U.S. Sen. Mitch McConnell, R-Ky.
Senate Minority Leader Mitch McConnell and 35 members of the GOP caucus said the U.S. Supreme Court must overturn the health care reform law if the justices rule that the individual mandate is unconstitutional. REUTERS/Kevin Lamarque

A group of Senate Republicans Friday urged the U.S. Supreme Court to strike down the entirety of President Barack Obama's health care law, arguing that the Affordable Care Act must be tied to the insurance mandate.

In a friend-of-the-court brief, 36 senators in the Republican caucus, including their leader Mitch McConnell, of Kentucky, stressed that Congress purposefully tied the Affordable Care Act to the mandate requiring most Americans to carry health insurance. If the Supreme Court deems the individual mandate unconstitutional, the justices must invalidate the entire law based on Congress' intent, Republicans said.

The Court cannot stray from that intent and drastically alter the law through deletion of an essential component, leaving in place a statute which the governing majority would not have chosen, the brief said.

This issue is one of several the justices will hear in the case over the Affordable Care Act. Lower courts have split on whether Congress intended to make the health care law dependent on the individual mandate.

The Atlanta, Ga.-based Eleventh Circuit Court of Appeals ruled in a case brought by 26 states the individual mandate was unconstitutional, but decided that it could be severed without dealing a fatal blow to the rest of the law. A federal judge in Florida had tossed out the Affordable Care Act after striking down the insurance mandate.

Like the Republican senators, the parties challenging the Affordable Care Act argue against letting the law stand without the individual mandate.

● **THE DATA**
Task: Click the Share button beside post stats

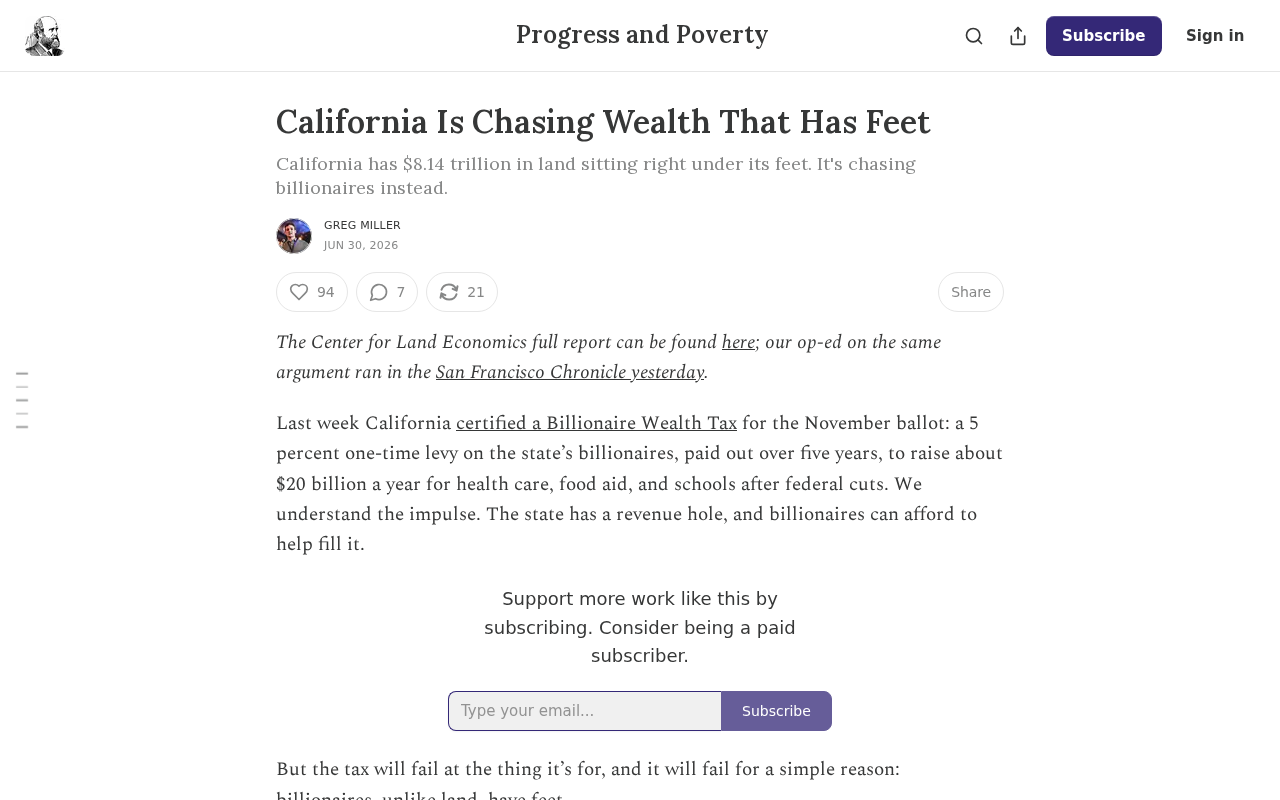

● **YOUR TASKS**
**A.** Translate this sentence from the health care law article into Spanish: "Lower courts have split on whether Congress intended to make the health care law dependent on the individual mandate."
**B.** Write out everything in the health care law article from "The Court cannot" down to "the brief said.".
**C.** Extend the health care law article from its final sentence.

● **RESPONSES BY TASK**
**A.** Los tribunales inferiores se han dividido sobre si el Congreso pretendía que la ley de atención médica dependiera del mandato individual.

**B.**
The Court cannot stray from that intent and drastically alter the law through deletion of an essential component, leaving in place a statute which the governing majority would not have chosen, the brief said.

**C.**
The Obama administration has similarly said the mandate is essential to health care reform, but noted that only certain parts of the Affordable Care Act can fall with the mandate, such as popular provisions requiring insurance companies to offer coverage even for consumers with preexisting conditions and prohibiting higher premiums for policyholders based on medical history.

Without anyone to argue in favor of allowing the mandate to be severed from the law without killing it, the Supreme Court tapped Covington & Burling attorney Robert A. Long to make the case.

Republican senators cite proponents of the Affordable Care Act who said the individual mandate was essential to their support. Without the mandate, as some supporters have suggested, the Obama administration will fall short of its goal to insure millions currently without coverage and that the health insurance system will be unsustainable without a pool of healthy individuals.

We believe the mandate is not severable from the [Affordable Care Act] because the law will not function as its Congressional proponents intended or achieve their objectives without the presence of the mandate, the senators wrote.